Au cours des deux dernières décennies, de nouveaux composés supraconducteurs (SC), présentant des températures critiques (Tc) étonnamment élevées, ont été découverts. Contrairement aux supraconducteurs conventionnels, le paramètre d’ordre des SC n’est pas isotrope, ni dans les cuprates ni dans les systèmes à base de Fe. Cela a déclenché une recherche de nouveaux mécanismes d’appariement SC basés sur l’existence d’interactions électroniques assez fortes. Ces interactions rendent en outre les matériaux extrêmement instables vis-à-vis de l’ordre à longue portée, qui peut soit favoriser soit concurrencer la supraconductivité, et donnent ainsi lieu à des diagrammes de phase extraordinairement riches.


The spin resonance-mode scenario in high-Tc cuprates

In conventional superconductors, the electron pairing interaction is mediated by an exchange of phonons. In the framework of Eliashberg theory, anomalies in the charge excitation spectrum, probed by tunneling and optical conductivity measurements, were directly connected to the density of phonons, measured by inelastic neutron scattering, thereby providing evidence for the leading role of electron-phonon coupling in these materials. In high-Tc cuprates, on the other hand, the mechanism responsible for superconductivity is still unknown despite 20 years of intensive research. Nevertheless, the observed structure of the low-energy electron spectrum is often considered to be the fingerprint of a strong electron coupling to some boson, which in turn is suspected to be a mediator of the SC pairing. In those materials, strong antiferromagnetic (AF) spin fluctuations, termed “spin-resonance” modes, were observed in the SC state by inelastic neutron scattering. Following early theoretical studies carried out at LLB, these excitations are now well understood as triplet excitons. The theory group has recently developed an improved version of the Eliashberg theory, and has shown [1] that spin-resonance modes could explain significant anomalies observed in the SC high-Tc cuprates: the d-wave SC pairing, the U-shaped angular dependence of the SC gap, the anomalous form of the electron density of states, and the renormalization of the electronic dispersion. This work establishes the scenario of spin-resonance–mediated superconductivity on solid theoretical grounds.

[1] Superconducting pairing through the spin resonance mode in high-temperature cuprate superconductors,
F. Onufrieva and P. Pfeuty, Phys. Rev. Lett. 102, 207003 (2009).

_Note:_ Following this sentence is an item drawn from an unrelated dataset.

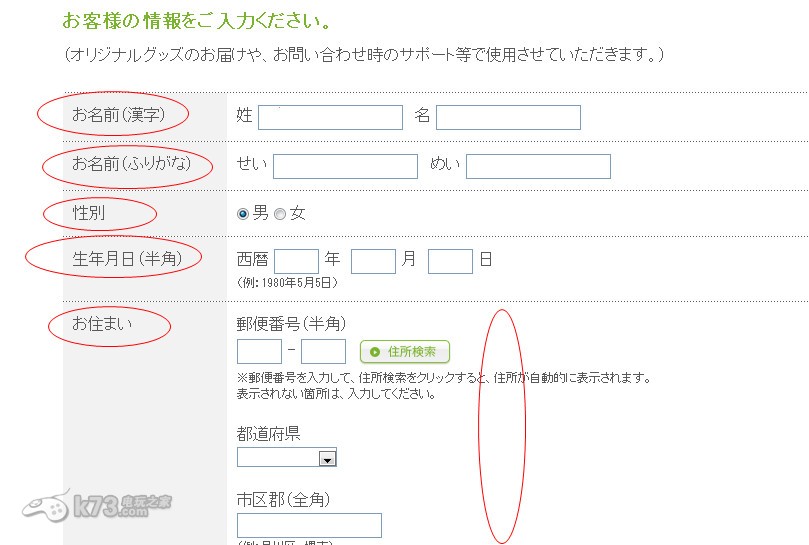Click the birth year field before 年
809x545 pixels.
pos(296,262)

Unconventional magnetic order in the pseudogap state of high-Tc cuprates

Whereas ascertaining the origin of superconductivity in cuprates remains one of the major challenges posed to condensed matter physics, the anomalous electronic properties of those materials outside the SC state constitutes another, equally elusive, mystery. In particular, the low-energy electrons become partially gapped well above Tc in the so-called pseudogap phase (Figure 1). Recent, highly accurate, polarized neutron diffraction measurements have demonstrated the existence of a long-range magnetic order developing below the pseudogap–opening temperature T*. This pioneering work performed at LLB has stimulated international collaborations with several groups in the USA (H. Mook, Oak Ridge National Laboratory; M. Greven’s group, Standford University). Our observation was subsequently confirmed in two distinct families of cuprates, YBa2Cu3O6+x and HgBa2CuO4+δ [1]. The magnetic phase breaks time-reversal symmetry, but preserves the lattice translation invariance. This implies the existence of staggered magnetic moments within each unit cell. The observed magnetic correlations are distinct from the usual antiferromagnetic spin-correlation, which are well documented from previous inelastic neutron scattering (INS) measurements. Here, in contrast, they are thought to possess an orbital-like character and could originate from nanoscopic current loops, as initially proposed by C.M. Varma in his theory of the pseudogap phase. The neutron scattering measurements indeed provide the first experimental evidence that the pseudogap phase is a long-range-ordered phase, competing with superconductivity in cuprates. The search for this novel magnetic phase is now being extended to other cuprate families, such as La2‑xSrCuO4 and Bi2Sr2CaCu2O8+δ, through new collaborations with other groups in France (I. Laffez, LEMA, Université de Tours) and Switzerland (J. Mesot, Paul Scherrer Institute, Villigen).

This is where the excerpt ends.